### Selected text
····················
Quick Neck Alteration on a Raglan Tee!

by Koetiquemade
7 Materials
30 Minutes

Have you ever wondered what to you do when a shirt’s neckline becomes stretched out and starts gaping really bad? That’s what happened with this particular shirt I love so I decided to fix it. Keep reading to see how easy it is.

I made this raglan t-shirt in January of 2021 to copy another shirt I saw online. You can read all about that here. I loved it and wore it often. The problem is the neck band kept stretching every time it was worn and washed while the rest of the shirt was shrinking. It got so big that the neck fit over my hips! It was time to fix it.

Cut Off The Neckband!

I hate using a seam ripper. There was a lot of stitching on this shirt neck. The edges were finished together with my serger, the neck band was sewed on with a lightning stitch, plus I had top stitched it with my twin needle. So there was no way I was going to unpick all that thread. So I cut the neck band off by staying super close to the seamline.

Take in The Shoulder Seams!

I needed the neckline to be smaller so at each of the 4 shoulder seams I used my clear ruler and some tailors chalk and measured over half an inch at the top then tapered it down to blend with the seam line. I cut off that little wedge of fabric and sewed it back together. This is what made the neck smaller. All that’s left to do is add a neck band or facing.
····················
### Source material

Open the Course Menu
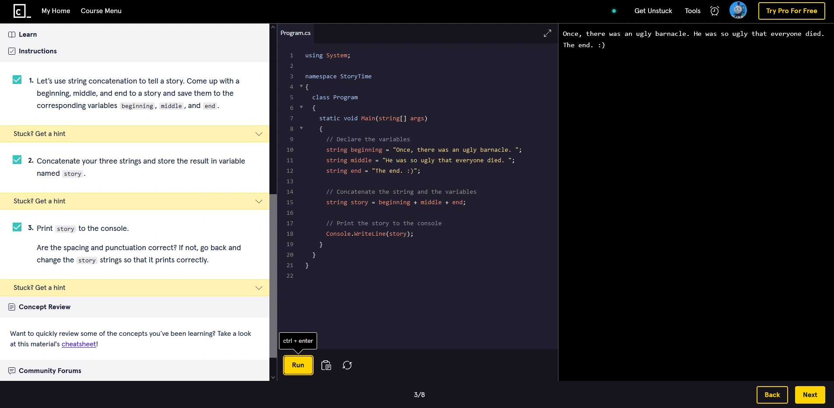The image size is (834, 408). [x=101, y=10]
····················
### Instructions to follow
In the text on altering a raglan tee's neckline, how far over was measured at the top of each shoulder seam before tapering?

### Output
Half an inch.